As pessoas que conhecem bem Emanuel o definem como uma pessoa tímida e tranquila. Por isso, quem deu o primeiro passo do relacionamento que já dura oito anos foi Leila. "Em um jantar de patrocinador, eu soube que ele estava separado e pensei: 'nossa'. Comecei a me aproximar. Eu achava ele interessante e comecei a gostar ainda mais. Eu brinco que o único homem que eu paquerei, eu casei".
Em uma etapa no exterior, os dois foram passear em um shopping acompanhado por outras pessoas. "Todo mundo se separou. Entrei no provador e vi só os cachinhos. Peguei bermudas e chamei para pedir opinião. Algumas coisas caíram, eu fiz um barulho e ele perguntou se eu queria ajuda e botou a cara para dentro. Eu puxei ele e beijei", contou Leila.

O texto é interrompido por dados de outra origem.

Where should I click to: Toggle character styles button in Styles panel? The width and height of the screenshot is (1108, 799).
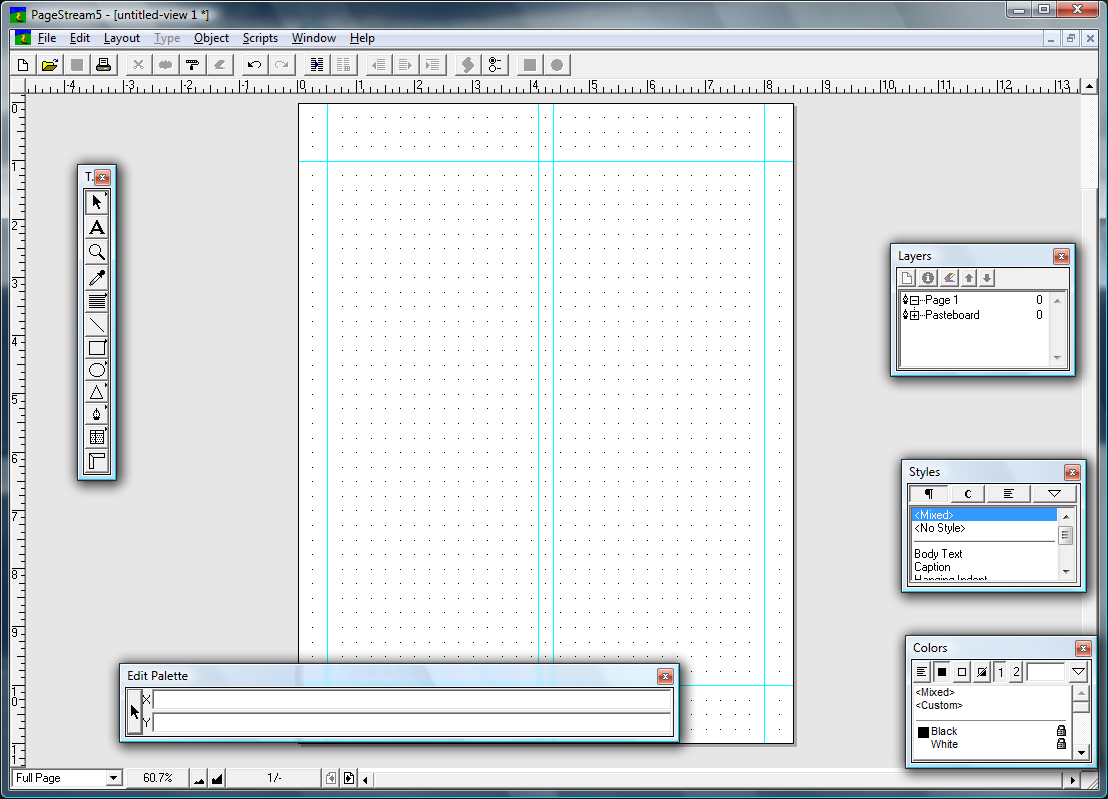tap(967, 494)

A ex-jogadora de vôlei revelou ainda que ele demorou a acreditar em suas investidas. "Ele me achava bonita e pensava que eu estava a fim de zoar". O namoro começou em agosto de 2003. Em novembro de 2008, o casal oficializou a união e, agora, comemora um ano do filho Lukas, o segundo herdeiro de Emanuel, que já tinha Mateus, 14 anos.
Emanuel ganhou fama de pão duro do amigo de infância Rafael Pazello. "Ele não gastava dinheiro, era mão de vaca total. Agora melhorou um pouco porque está rico [risos]. Mas ele sempre foi econômico. A gente saía para comer e ele não gastava. Deve ter dinheiro de 1990 guardado até hoje", brincou o médico que conhece o campeão olímpico há 21 anos.
Depois de tantos anos de amizade, Pazello também conheceu o outro lado do amigo. "Fui assistir as etapas da Itália e da França do Circuito Mundial de 1997. Na época, o parceiro era o Zé Marco, que era o mais parecido com ele e o que mais tinha a ver: pacato, tranquilo, boa gente. E eu não tinha dinheiro. Então, ficava no quarto com eles e dormia no saco de dormir. Eles ainda me botavam na cama para ir para a arena e depois eu aparecia. O Zé Marco pegava umas frutas para eu comer. Foi muito legal. Nessa viagem, o Emanuel tinha voo cedo e eu que tive que fazer o check-out. Ele me deixou cem dólares. Era mão de vaca, mas estava preocupado comigo", revelou o amigo.
Emanuel sofreu para viajar a duas etapas do Circuito-2011. Em julho, uma ameaça de bomba impediu que o atleta embarcasse rumo à Alemanha, com destino final na Polônia. "Um bêbado começou a fazer um tumulto e disse que tinha colocado uma bomba no avião. Todo mundo teve que descer e teríamos que esperar. Mas com o prestígio dele, conseguimos um voo a tempo de competir", contou a técnica Letícia Pessoa.
O imbróglio não impediu que Emanuel e Alison jogassem na Polônia - terminaram com o bronze. O terceiro lugar na Finlândia - que sacramentou o título do Circuito Mundial - também teve fortes emoções no embarque. "O voo era 0h05. Na hora do check-in, a mulher falou: 'era para vocês terem voado ontem'. Ainda bem que ele conseguiu mudar o nosso voo", disse Letícia.